In answering one of the overriding priorities of Masdar City’s master plan – to be a pedestrian focused community – a rich network of public and personal transportation will ensure it is easy to move across the city in comfort and ease. As a result, walking and self propelled transport will be the most convenient forms of transportation to many destination within the city, as well as the most pleasant. This is the result of planner’s focus on creating extensive shading sidewalks and pathways throughout the city.

In addition, a public transport system of electric buses, electric cars, and other clean-energy vehicles will provide transport within the city, while Abu Dhabi’s light rail and Metro lines will pass through the centre of Masdar City, providing transport within the city and serving as a link to the wider metropolitan area. Most private vehicles will be kept at the city’s edge in parking lots that will be linked by public transportation to the rest of the city.

In its search for appropriate and sustainable transportation solutions, Masdar City is piloting a Personal Rapid Transit (PRT) and Freight Rapid Transit (FRT) system of electric-powered, automated, single-cabin vehicles that offer the privacy, comfort and non-stop travel of a taxi service, and the reliability and sustainability of a public transport system.

Masdar City also has initiated an electric car pilot with Mitsubishi Heavy Industries to test. a point-to-point transportation solution for the city that uses Mitsubishi Motor’s i-MiEV, five-door hatchbacks.

Substantially reducing the embodied carbon of the built environment is largely achieved through a rigorous green supply chain. Through a detailed product evaluation process that includes environmental, economic (including cost and quality) and social considerations, Masdar City is reducing the overall economic impact of the materials used in the city.
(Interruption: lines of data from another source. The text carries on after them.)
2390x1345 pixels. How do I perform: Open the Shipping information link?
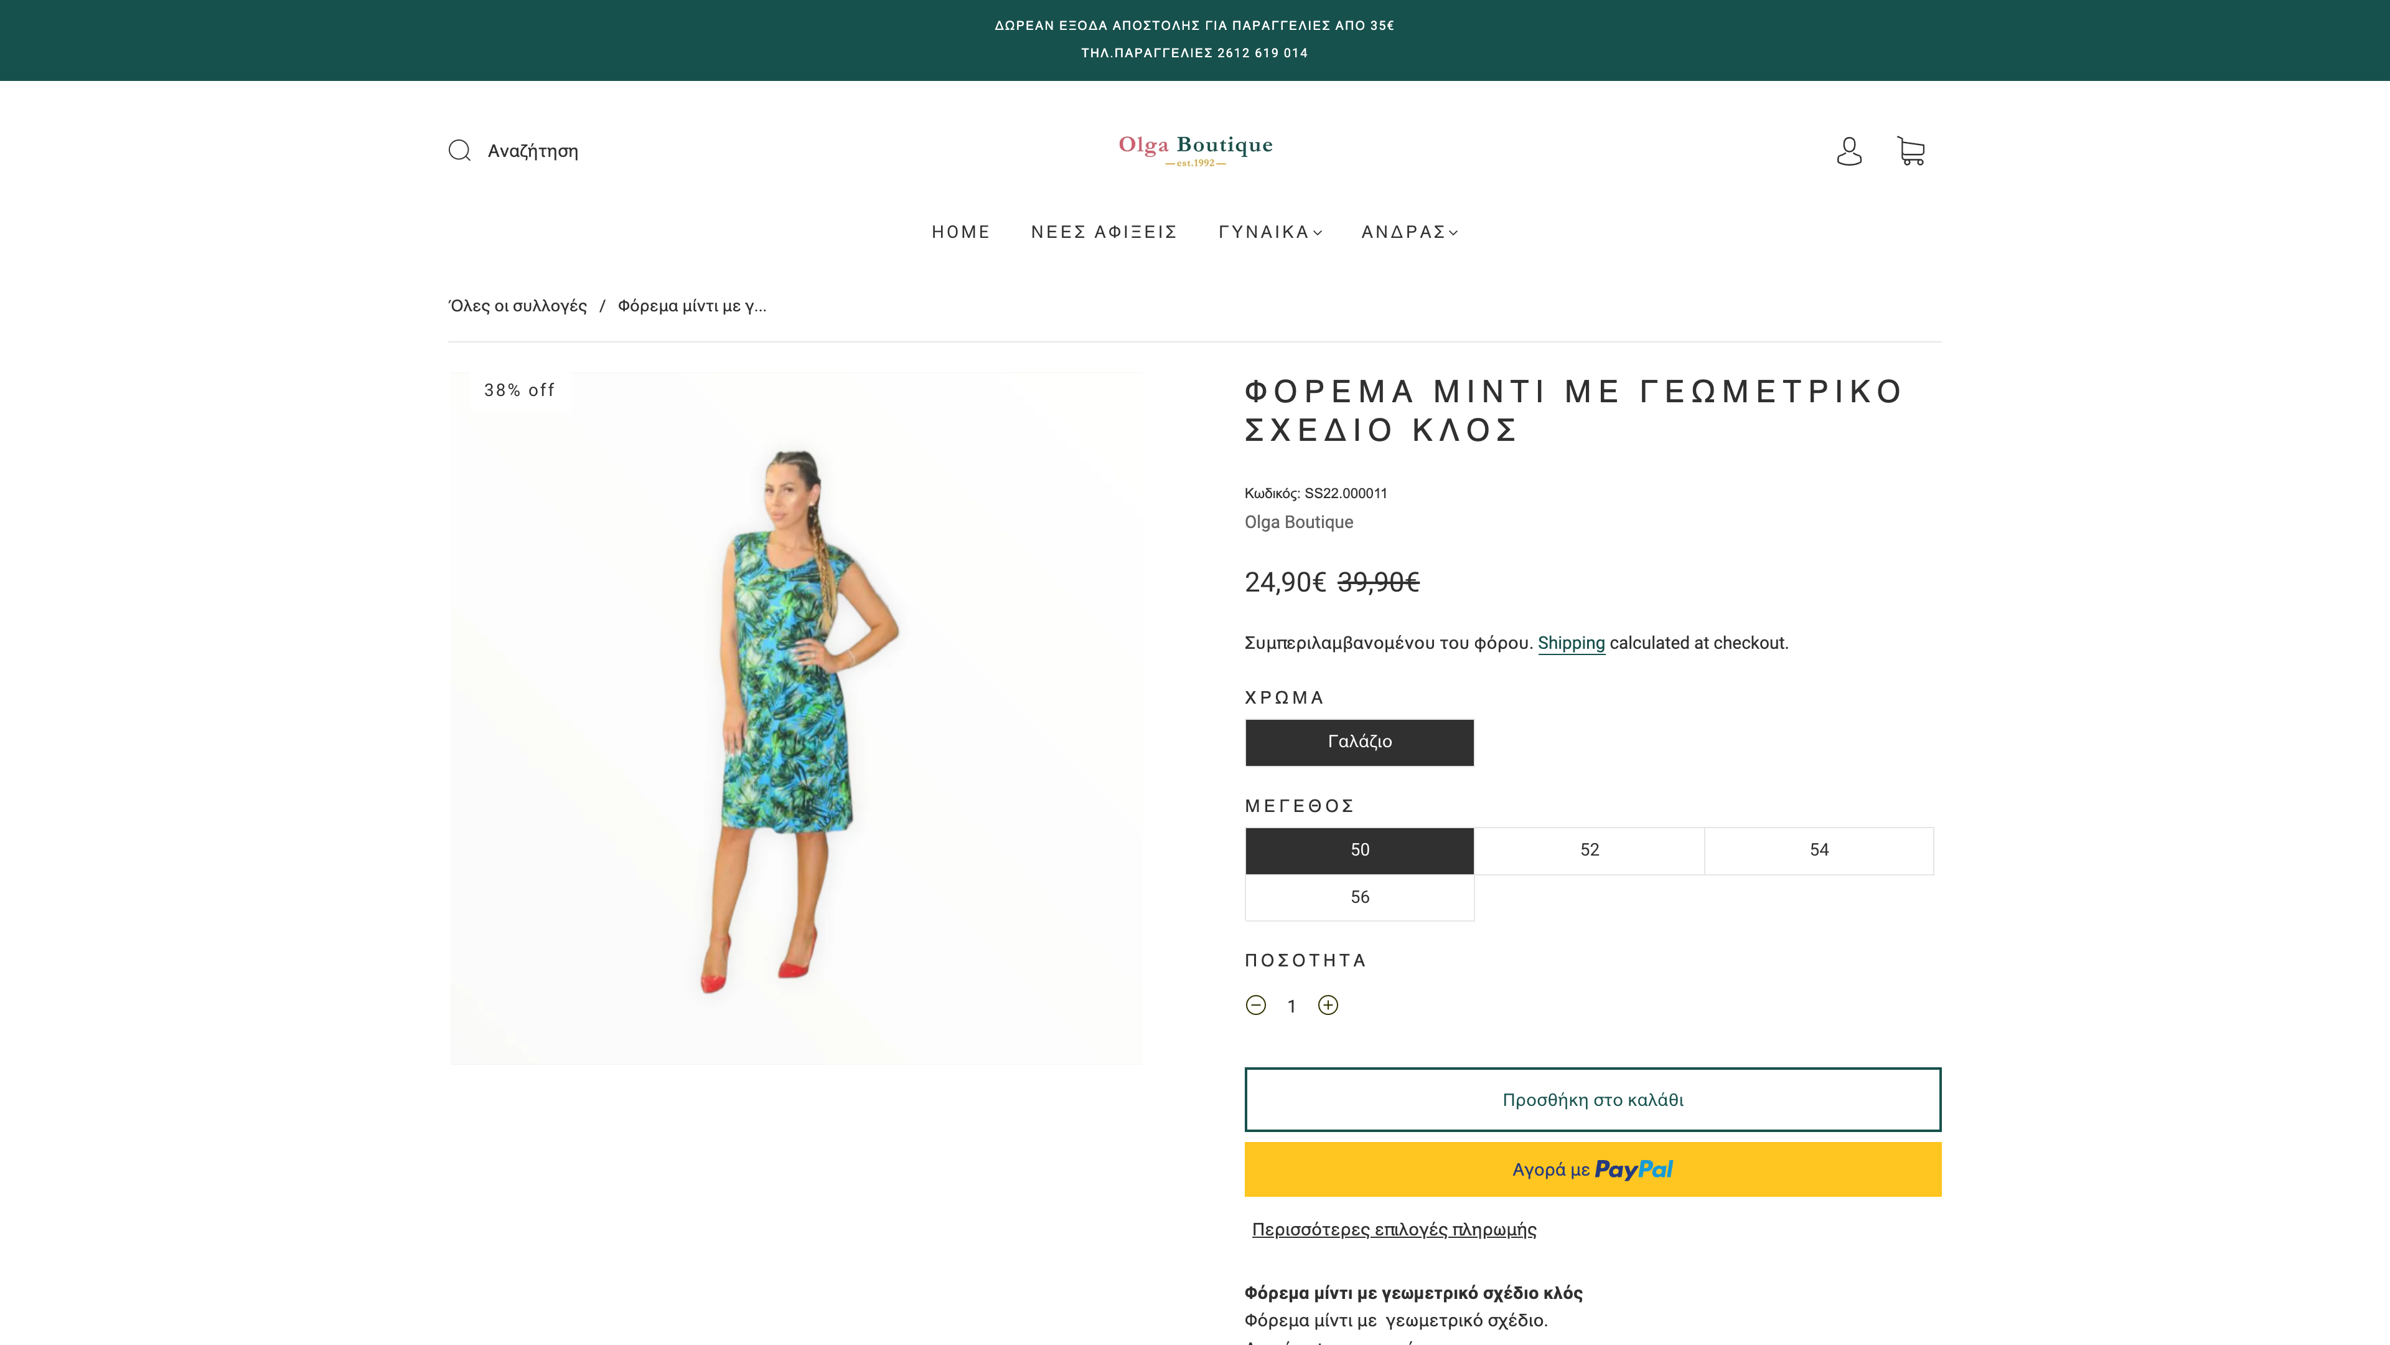coord(1571,641)
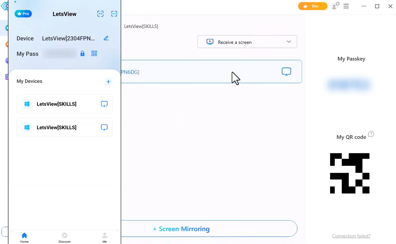Viewport: 396px width, 244px height.
Task: Click the help icon beside My QR code
Action: [371, 134]
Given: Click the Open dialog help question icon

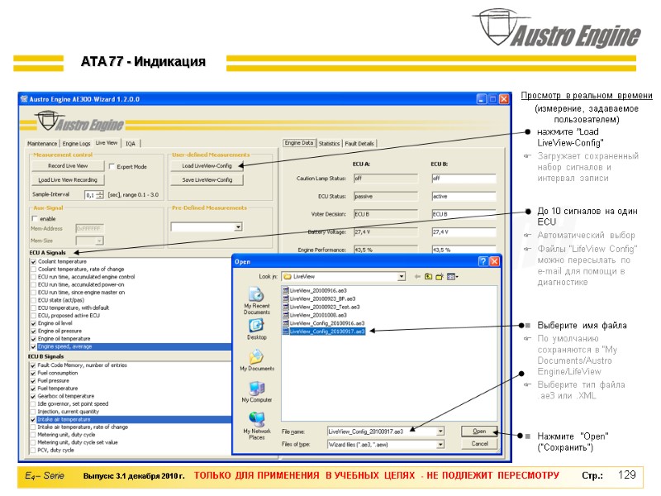Looking at the screenshot, I should [483, 261].
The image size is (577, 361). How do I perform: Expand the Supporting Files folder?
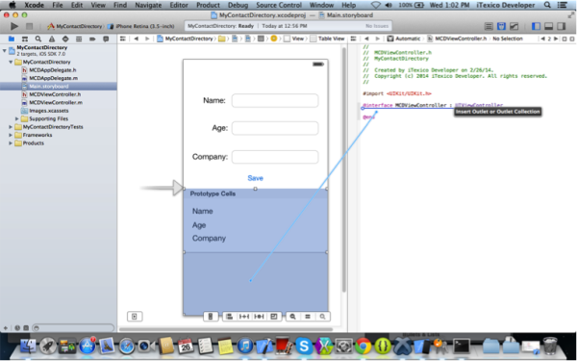[x=17, y=118]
As well, the city’s supply chain team works with local and international suppliers to develop materials that are more sustainable and that also deliver higher performance than business as usual. This includes concrete that uses ground granulated blasted slag (an industrial waste) to replace cement, for substantial reduction in its carbon content, while delivering performance and strength that are higher than conventional concrete. As well, a high-recycled content aluminium developed in partnership with Masdar City was tested and achieved performance levels that exceeded international standards.

Examples of the supply chain outcomes in the six existing buildings of Masdar City include:

  • 100% sustainably sourced timber
  • 90% recycled-content aluminium used for the inner façade
  • Green concrete that used ground granulated blasted slag to replace cement, resulting in a reduction of the concrete carbon footprint by 30-40% of CO2
  • Water-based paints that have no volatile organic compound, which harm human health
  • Reinforcing bars made of 100% recycled steel.